Jesus sat down opposite the place where the offerings were put and watched the crowd putting their money into the temple treasury. Many rich people threw in large amounts of money. But a poor widow came and put in two very small copper coins, worth only a few cents. Calling His disciples, Jesus said, “Truly I tell you, this poor widow has put more into the treasury than all the others. They gave out of their wealth; but she, in her poverty, put in everything – all that she had to live on” (Mark 12:41-44).

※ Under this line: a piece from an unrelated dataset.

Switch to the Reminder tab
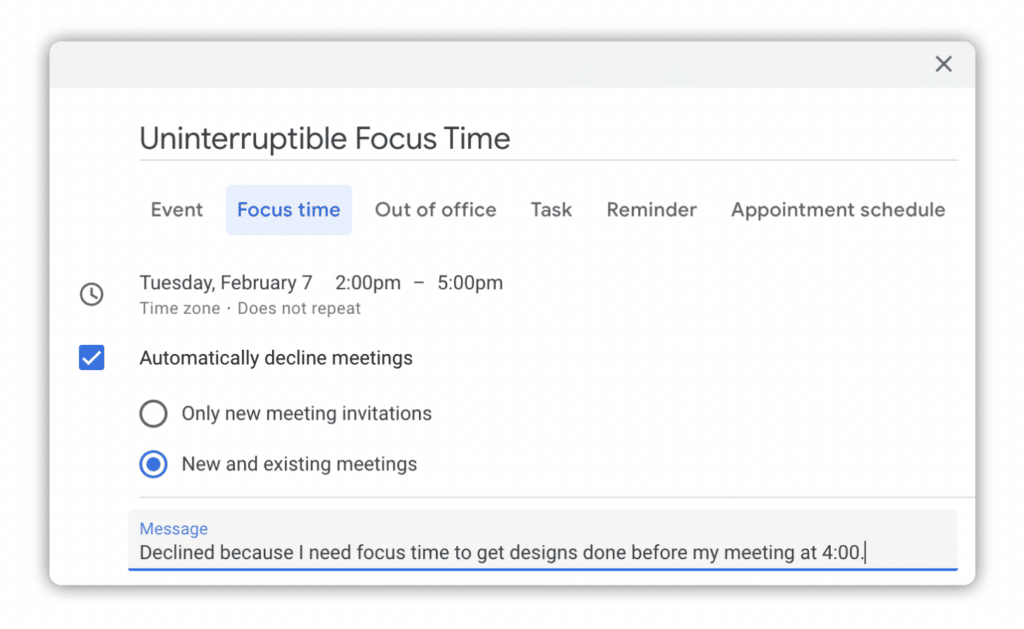This screenshot has width=1024, height=629. (x=651, y=210)
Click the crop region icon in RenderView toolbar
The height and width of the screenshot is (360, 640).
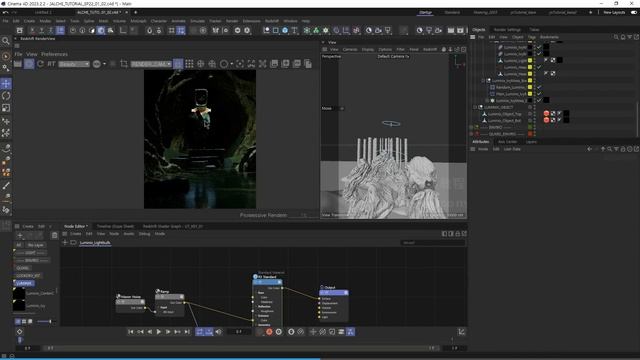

I love this parable because it shows how God is El-Roi, the God who really sees (stay tuned to our Kay Arthur Study to hear more detail about the names of God and how they describe His character). I love that when you have given your very best, though others might not count it as worthy, He counts it as precious. He knows when you are tired and out of patience and you decide to take that deeeeep breath and respond to someone in love rather than in frustration – and He credits you for that. He knows what you have given when you set aside time during an overwhelming day to call a friend who is in need. And he knows when you are financially strapped and decide to give to your church offering out of faith that He will provide for all the rest of your needs. This is giving when you have nothing left to give; and we have a God who honors and values that sort of generous giving.
His master replied, “Well done my good and faithful servant! You have been faithful with a few things; I will put you in charge of many things. Come and share your master’s happiness!” Matt 25:21. Jesus gave us the Parable of the Talents to teach us about stewardship, about being faithful with what you have been given. The good servant invested the master’s money and got a good return while the lazy servant buried it in the ground so as not to lose it. The wicked servant thought that he was clever by protecting the master’s coin, but instead he was despised for missing his opportunity to grow the talent (remember in Bible times a talent was a unit or measure of money). Whatever “talent” God gives us, whatever gift He entrusts us with (musical talent, people skills, a caring heart, a sound mind, business acumen, athletic prowess, strong family relationships, good health or financial abundance), He expects us to take good care of it. He does not expect us to bury it like the wicked servant. He does not want us to hoard it and keep it for ourselves…if so, we have squandered the Master’s investment in us. Rather He expects us to take a risk and do what is necessary to grow the talent He has given us.
God wants us to grow our gifts so we can share them. He blesses us so we can be a blessing to others – this is part of the promise He gave to Abraham when He called him to be the father of many nations – including us (Gen 12:3). Out of that promise, came the most important gift He gave to mankind: the gift of salvation through our Lord Jesus Christ. This is a gift we must invest in ourselves, this gift we must grow and this gift we must share generously with others. Generosity is the willingness to share your best with others; this is pleasing to God. So be generous with all the gifts God has given, including Jesus, and these gifts will grow and multiply so that YOU can bless many others!